Thanks........I think so  too.


----------



## Bike from the Dead (Oct 23, 2020)

Both of your Spaceliners are pretty sweet! I think the Junior tank looks surprisingly good on your other Spaceliner, and that jet seat looks like it should've come standard! I think you spiffed it up quite nicely!

Question is... what does the Mrs. think of it?


----------



## C M Gerlach (Oct 23, 2020)

Thanks.....
The wife likes a little bling. I had it for sale, but she said keep it, she must like it.
I mght just keep her too.


----------



## Bike from the Dead (Oct 23, 2020)

C M Gerlach said:


> Thanks.....
> The wife likes a little bling.

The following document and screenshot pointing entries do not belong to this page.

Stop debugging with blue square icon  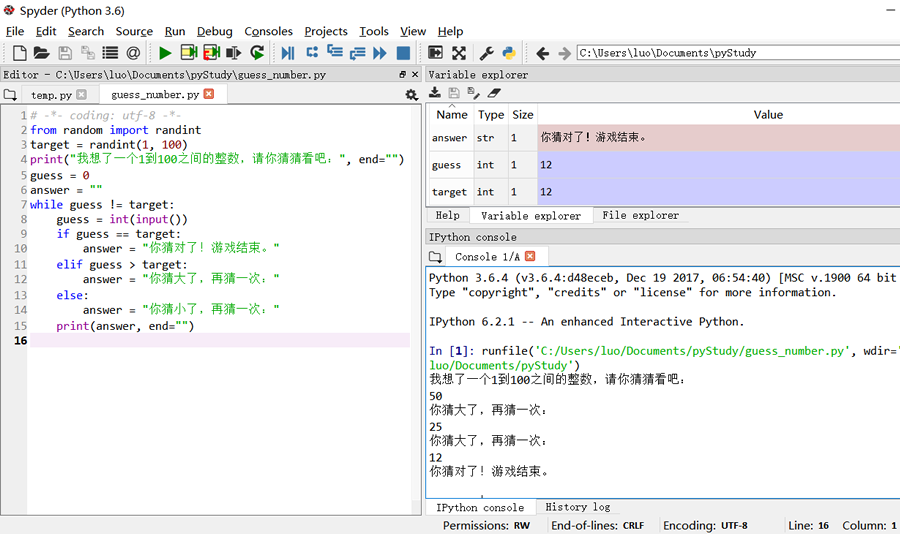(x=404, y=53)
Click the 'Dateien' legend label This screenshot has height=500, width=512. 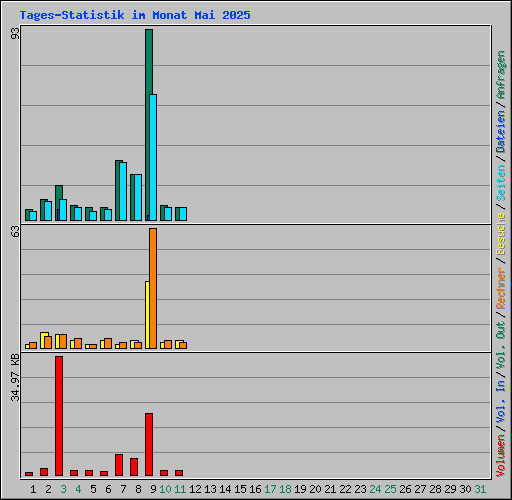pyautogui.click(x=501, y=131)
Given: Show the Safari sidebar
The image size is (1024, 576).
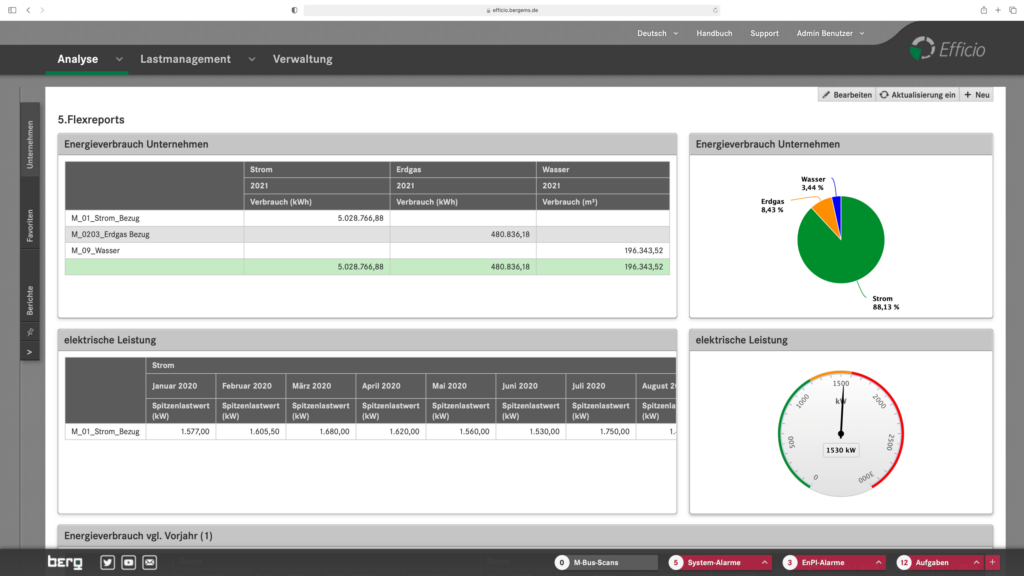Looking at the screenshot, I should click(x=13, y=9).
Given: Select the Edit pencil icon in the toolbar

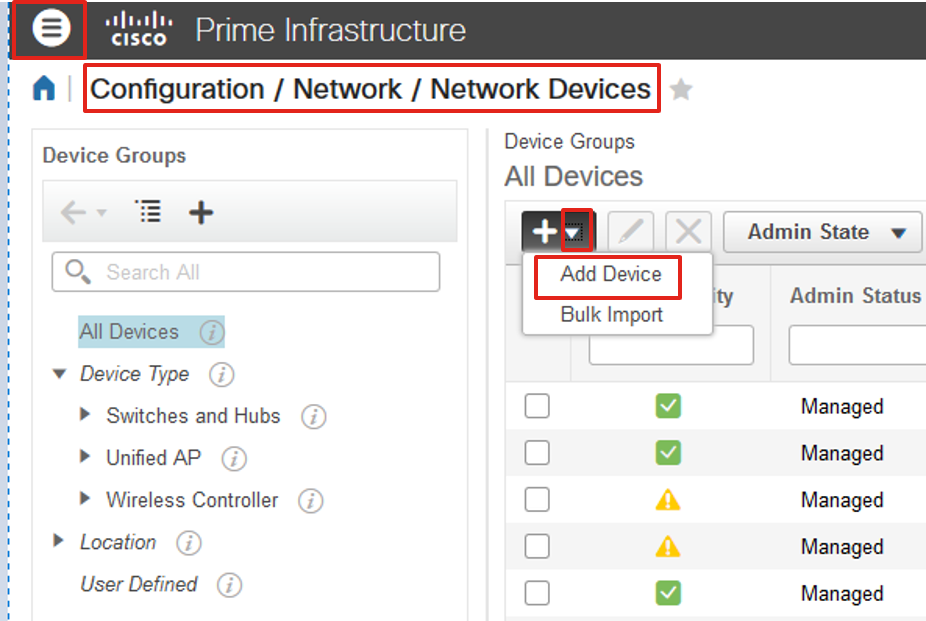Looking at the screenshot, I should pyautogui.click(x=630, y=231).
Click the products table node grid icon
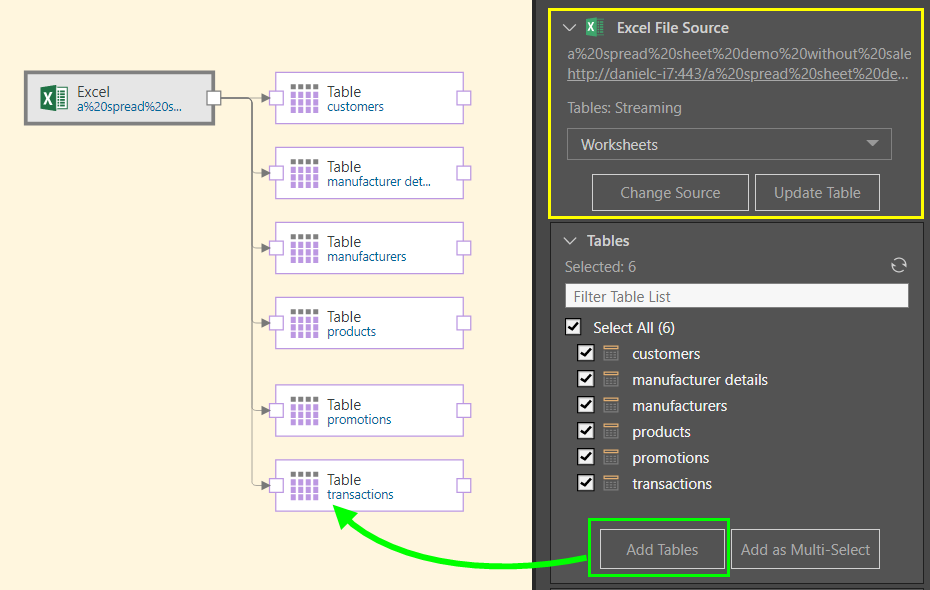 coord(304,323)
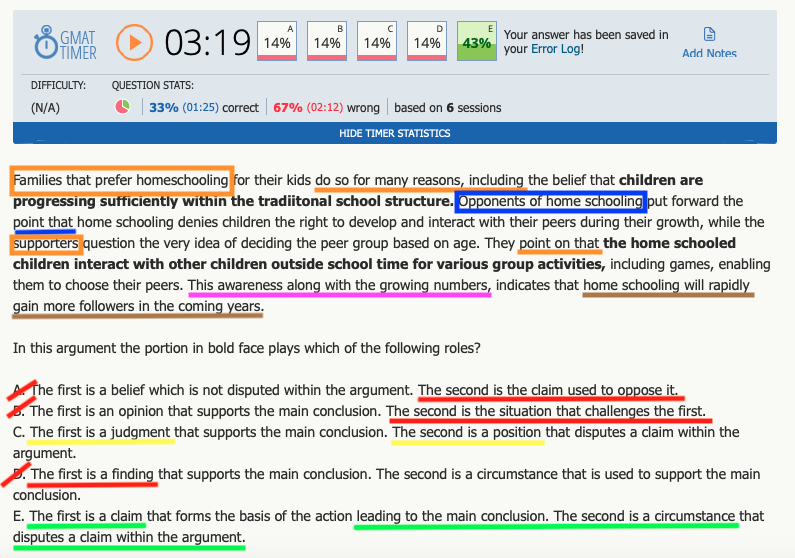Open the Error Log link
Image resolution: width=795 pixels, height=558 pixels.
tap(555, 49)
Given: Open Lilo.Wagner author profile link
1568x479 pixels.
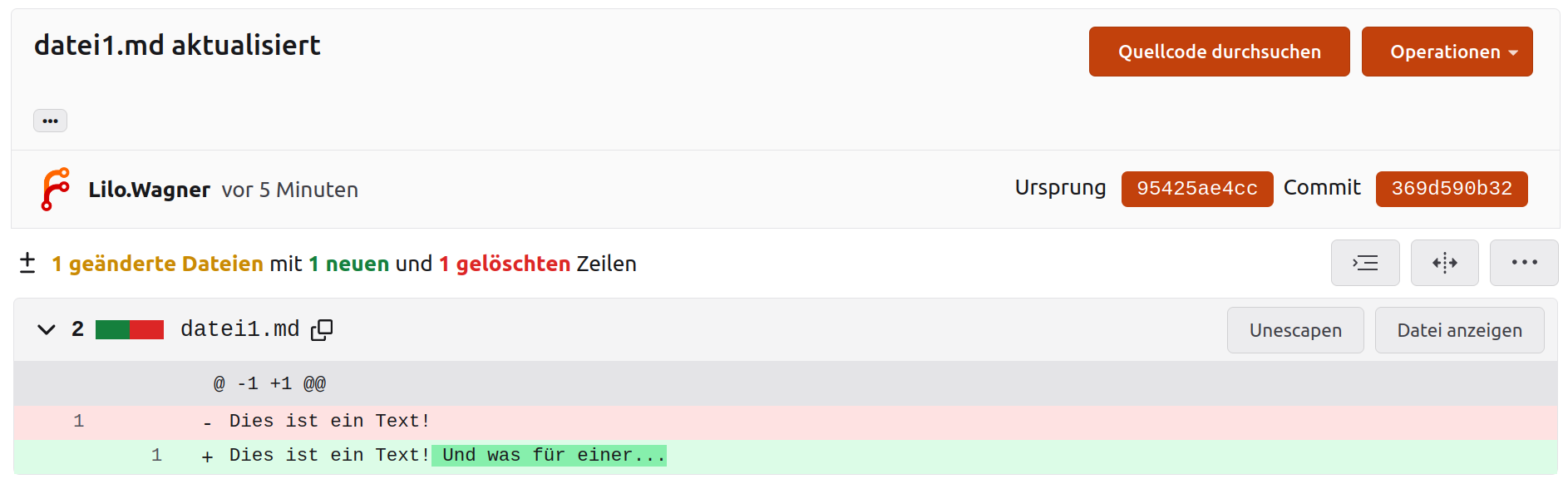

I had it for sale, but she said keep it, she must like it.
> I mght just keep her too.



I vote keep both!


----------



## Pondo (Oct 24, 2020)

Definitely keep both!  Love the bikes, they have great style and I like the customization.


----------



## A.S.BOLTNUT (Nov 26, 2020)

Love the Spaceliner,  here's one I did 4 years ago or so .


----------



## C M Gerlach (Mar 23, 2021)

Not too sure why i keep forcing tanks that don't belong onto this thing...this one is some ladies murray?....juvenile tank still free for the asking.


----------



## C M Gerlach (Jun 9, 2021)

wasted some time and energy on this thing....3 speed nexus connected to a stick shifter......rides nice now.
















still looking for a nice ladies 7 tank.....ill trade ya.


----------